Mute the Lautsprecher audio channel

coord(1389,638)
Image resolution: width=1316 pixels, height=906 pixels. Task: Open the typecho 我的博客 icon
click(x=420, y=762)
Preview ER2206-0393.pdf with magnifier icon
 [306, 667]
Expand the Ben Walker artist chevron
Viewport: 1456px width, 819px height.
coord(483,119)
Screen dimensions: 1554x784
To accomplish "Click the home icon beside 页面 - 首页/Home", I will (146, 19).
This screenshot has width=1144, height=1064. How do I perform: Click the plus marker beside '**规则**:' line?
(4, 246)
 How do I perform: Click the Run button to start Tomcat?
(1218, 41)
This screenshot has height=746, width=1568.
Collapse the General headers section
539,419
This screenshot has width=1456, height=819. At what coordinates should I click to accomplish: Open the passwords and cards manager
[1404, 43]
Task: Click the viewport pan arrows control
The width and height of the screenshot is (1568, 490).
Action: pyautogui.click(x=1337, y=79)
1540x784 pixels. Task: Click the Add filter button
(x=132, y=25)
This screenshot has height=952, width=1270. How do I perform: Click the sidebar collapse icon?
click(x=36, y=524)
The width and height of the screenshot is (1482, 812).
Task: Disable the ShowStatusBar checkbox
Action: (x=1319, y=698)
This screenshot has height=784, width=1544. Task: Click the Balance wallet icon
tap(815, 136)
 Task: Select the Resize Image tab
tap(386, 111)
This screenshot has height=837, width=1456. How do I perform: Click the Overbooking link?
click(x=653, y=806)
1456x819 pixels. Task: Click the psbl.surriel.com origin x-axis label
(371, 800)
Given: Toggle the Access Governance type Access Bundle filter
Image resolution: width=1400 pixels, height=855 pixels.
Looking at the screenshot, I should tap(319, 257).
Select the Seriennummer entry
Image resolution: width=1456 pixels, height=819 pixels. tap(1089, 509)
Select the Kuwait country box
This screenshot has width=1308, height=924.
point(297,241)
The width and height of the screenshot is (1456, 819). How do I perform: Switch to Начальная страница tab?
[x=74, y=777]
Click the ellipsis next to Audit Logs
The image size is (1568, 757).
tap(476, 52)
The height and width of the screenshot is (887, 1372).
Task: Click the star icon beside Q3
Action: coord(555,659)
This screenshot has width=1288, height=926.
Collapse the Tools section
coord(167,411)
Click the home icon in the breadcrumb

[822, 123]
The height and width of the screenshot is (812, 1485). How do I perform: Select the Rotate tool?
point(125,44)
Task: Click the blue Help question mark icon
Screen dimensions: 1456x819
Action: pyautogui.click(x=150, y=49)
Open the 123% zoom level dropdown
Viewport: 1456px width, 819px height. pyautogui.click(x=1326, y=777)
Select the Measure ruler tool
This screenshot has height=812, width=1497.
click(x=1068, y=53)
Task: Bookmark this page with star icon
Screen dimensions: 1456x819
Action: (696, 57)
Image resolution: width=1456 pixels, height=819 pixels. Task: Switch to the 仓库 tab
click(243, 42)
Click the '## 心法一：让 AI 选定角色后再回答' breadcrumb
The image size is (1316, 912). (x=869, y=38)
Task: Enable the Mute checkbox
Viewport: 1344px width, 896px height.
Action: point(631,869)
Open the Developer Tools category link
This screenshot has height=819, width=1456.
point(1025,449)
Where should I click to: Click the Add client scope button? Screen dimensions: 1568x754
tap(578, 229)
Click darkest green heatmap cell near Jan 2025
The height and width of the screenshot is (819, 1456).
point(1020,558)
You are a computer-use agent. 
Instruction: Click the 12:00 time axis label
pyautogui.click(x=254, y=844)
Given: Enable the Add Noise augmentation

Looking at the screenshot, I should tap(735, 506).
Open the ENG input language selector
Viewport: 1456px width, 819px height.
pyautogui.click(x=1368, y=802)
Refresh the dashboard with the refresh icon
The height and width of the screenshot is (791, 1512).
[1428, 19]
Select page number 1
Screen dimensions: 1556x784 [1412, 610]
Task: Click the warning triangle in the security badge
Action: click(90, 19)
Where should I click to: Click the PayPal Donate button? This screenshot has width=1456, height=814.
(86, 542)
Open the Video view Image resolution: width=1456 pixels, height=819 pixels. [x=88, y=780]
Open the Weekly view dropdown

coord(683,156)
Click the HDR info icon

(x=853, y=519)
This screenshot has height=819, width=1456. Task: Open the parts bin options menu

▶ _Task statement_
Please write out the lines that run from the one with "The height and width of the screenshot is (791, 1512)." to the end of the records, both included, exactly as they appear.

▶ _Finished task_
The height and width of the screenshot is (791, 1512).
[1428, 19]
Select page number 1
Screen dimensions: 1556x784 [1412, 610]
Task: Click the warning triangle in the security badge
Action: click(90, 19)
Where should I click to: Click the PayPal Donate button? This screenshot has width=1456, height=814.
(86, 542)
Open the Video view Image resolution: width=1456 pixels, height=819 pixels. [x=88, y=780]
Open the Weekly view dropdown

coord(683,156)
Click the HDR info icon

(x=853, y=519)
This screenshot has height=819, width=1456. Task: Open the parts bin options menu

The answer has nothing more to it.